Screw “achievement.” Do things you enjoy, share experiences that expand your capacity for joy and compassion. It doesn’t matter if you’re any good, it just matters that you’re in your groove.


16, 21



Checkout Bedtime Math app. It’s a tool to make math fun.


5



It matters more “how” you go to college than “where” you go to college.


16



Life is for the living. It’s okay to move on. It’s okay to laugh and dream, work, to party, to rest rest, etc. you honor the dead by living your life. Everyone meets up in the end anyway!


19, 21



Difficult conversations: Break-ups, layoffs, etc. happen. Practice delivering bad news and getting bad news.


15-21



It’s okay to take a beat, a pause before you answer: “Hold on, let me think about how this is going to work...” I’ve seen a lot of mistakes or loss of confidence in an employee because they just blurted out a guess or starting off in the wrong direction only to have to go back- just because the plan hadn’t been thought through. It only takes a minute.


15, 18, 20



Plan out first concert.


11



Start “home economics” school with them. Laundry, cleaning, cooking, how to change a diaper, comfort a baby, soothe a toddler, what's involved in caring for pets, budgeting for food, keeping track of maintenance schedules for humans, pets, cars and machines. Engage with guests, be a good host, etc. Know when and how to tell someone to GTFO of the house (racist or misogynistic speech, etc.) Every kid needs to learn the art and science of home management. Look for and point out examples in books and movies of good home science skills.

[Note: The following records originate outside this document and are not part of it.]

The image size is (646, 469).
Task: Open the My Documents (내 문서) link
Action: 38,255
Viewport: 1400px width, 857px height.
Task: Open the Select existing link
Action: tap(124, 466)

5, 8, 10, 11, 12, 13, 14, 15, 21



Talk about the difference between not feeling comfortable and not feeling safe.


7, 11, 14, 19. 21



Look into a class for meditation for kids. I read an article on a Baltimore elementary school that replaced detention with meditation and had amazing success.


6



Which line of poetry would you get tattooed?


17



If someone doesn’t want your attention or warrant your attention, don’t give it.


15



My favorite Chinese food order is chicken Kung Pao, shrimp fried rice and beef lo mein. That way we all get a little of each meat.


16



Some things just don’t come easy. That’s the point. Practice working for what you want. Nothing is sweeter than when you accomplish something you set out to do. Go for it!


11, 14, 17, 21



Let people do what they want to do so you can see what they’d rather do.


16



Some kids have trouble with learning how to managing their anger and other big feelings. We all do! It’s good to give them grace. But steer clear of those who think mean is cool. You don’t have time for anyone who actually tries to be an a-hole.


6, 9, 12, 16, 21



Anger diffuser game to help better understand coping skills when angry


8-18



Your great-great grandmother was a seamstress at Marshall Fields. Her husband was a firefighter in Chicago. The immigrated from County Wexford in Ireland.


10



You have to be in a good place to be able to make good choices. If you’re run-down, sick, grieving, addicted or in a really bad relationship, etc. you won’t be able to make healthy choices. It’s a catch 22 I know. My point is that you have to take care of yourself (or get help) so you can be in a position to make healthy, good choices.


17, 21



Default to "nice guy." Meaning it should require something significant for you NOT to be nice. Give people the benefit of the doubt. Cut them (and yourself) some slack. Life is hard. We're all in this together.


12



“Open your eyes and see what you can, until they close forever.” - All the Light We Cannot See by Anthony Dorr. See the world! Learn science, appreciate art and books, meet people and be genuinely interested in them. Engage in the fight for justice, resist fascism and dictators. Share what you have and who you are. Putting up walls is a waste of time. Yes, there will be pain. But you will be able to face it with grace, grit, courage and with the love of others. Make love! But remember if they’re too drunk to drive, they’re too drunk to consent. And be sure you’re both on the same page so you can avoid misunderstandings and hurt feelings (yours and theirs). Don’t kiss and tell. Be protective but never possessive. Just be a man, you know? (man/woman/grownup human.) Be safe - $@!#% is forever.


15, 16, 17, 18, 21



“Pay yourself first” means save before you spend. You never know when you’ll need to tap into savings, so build it up early and heartily.


18



A hard day’s work is something to be proud of, not afraid of.


8, 12, 15, 20



When you feel hopeless that’s when you know it’s time to seek help. It’s a red flag in someone’s demeanor. Notify parents if you notice this feeling of deep despair in yourself or someone you know. Help really does help.


13, 15, 17, 19, 21



Keep stuff on hand for guests. Be ready to be a good host / hostess at any moment.


16-21



1

Remember Mom's birthday


2-21



Read If He Had Been With Me by Laura Nowlin. Young adult coming of age story.


14, 17



Typically, brains aren’t mature until about age 25. ADHD brains take longer


17, 21



Get book “Talk to Me First: Everything You Need to Know to Become Your Kids'Go-To Person about Sex.” by Deborah Roffman.